* **INPUT MATERIAL**:
-=-=-=-=-
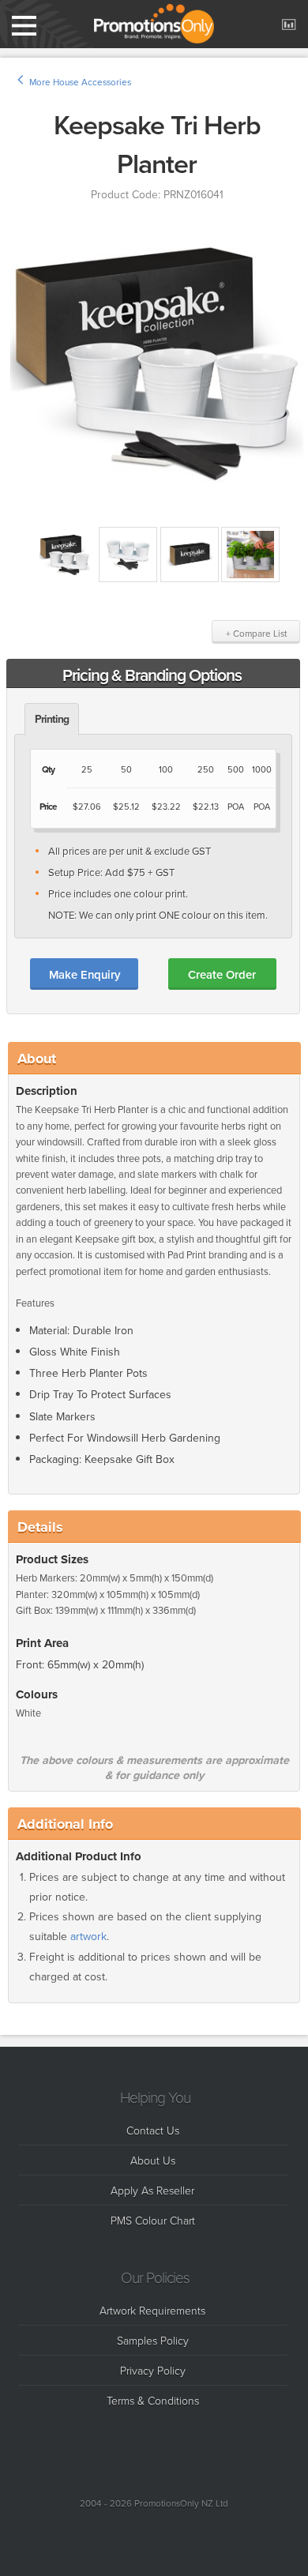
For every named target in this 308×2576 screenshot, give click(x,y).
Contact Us (152, 2130)
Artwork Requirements (152, 2310)
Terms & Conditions (153, 2400)
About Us (152, 2160)
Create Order (222, 974)
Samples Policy (153, 2340)
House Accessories (92, 82)
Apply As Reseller (152, 2190)
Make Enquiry (84, 974)
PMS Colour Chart (153, 2220)
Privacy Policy (153, 2370)
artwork (88, 1936)
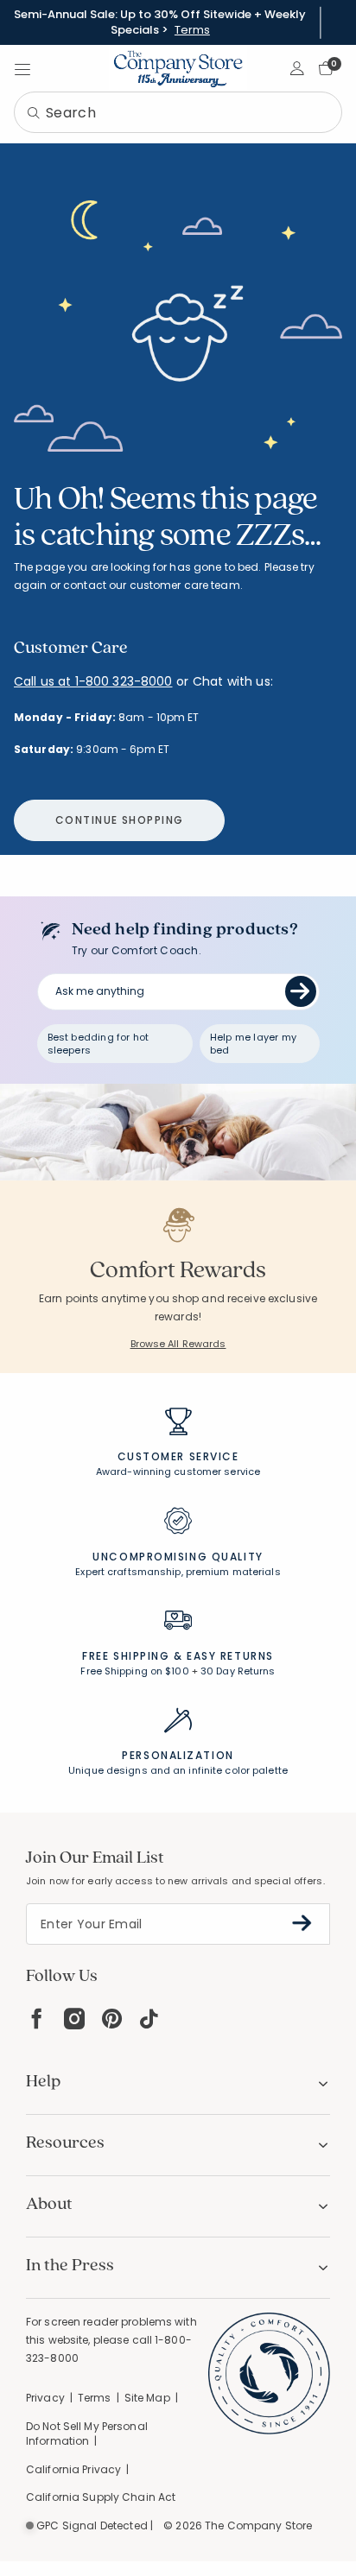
-=-=-=-=-
* **WHAT YOU WILL DO**:
Print the data above exactly, minus pictures.

* **ANSWER SECTION**:
For every named target in this 308×2576 screenshot, give click(x,y).
Contact Us (152, 2130)
Artwork Requirements (152, 2310)
Terms & Conditions (153, 2400)
About Us (152, 2160)
Create Order (222, 974)
Samples Policy (153, 2340)
House Accessories (92, 82)
Apply As Reseller (152, 2190)
Make Enquiry (84, 974)
PMS Colour Chart (153, 2220)
Privacy Policy (153, 2370)
artwork (88, 1936)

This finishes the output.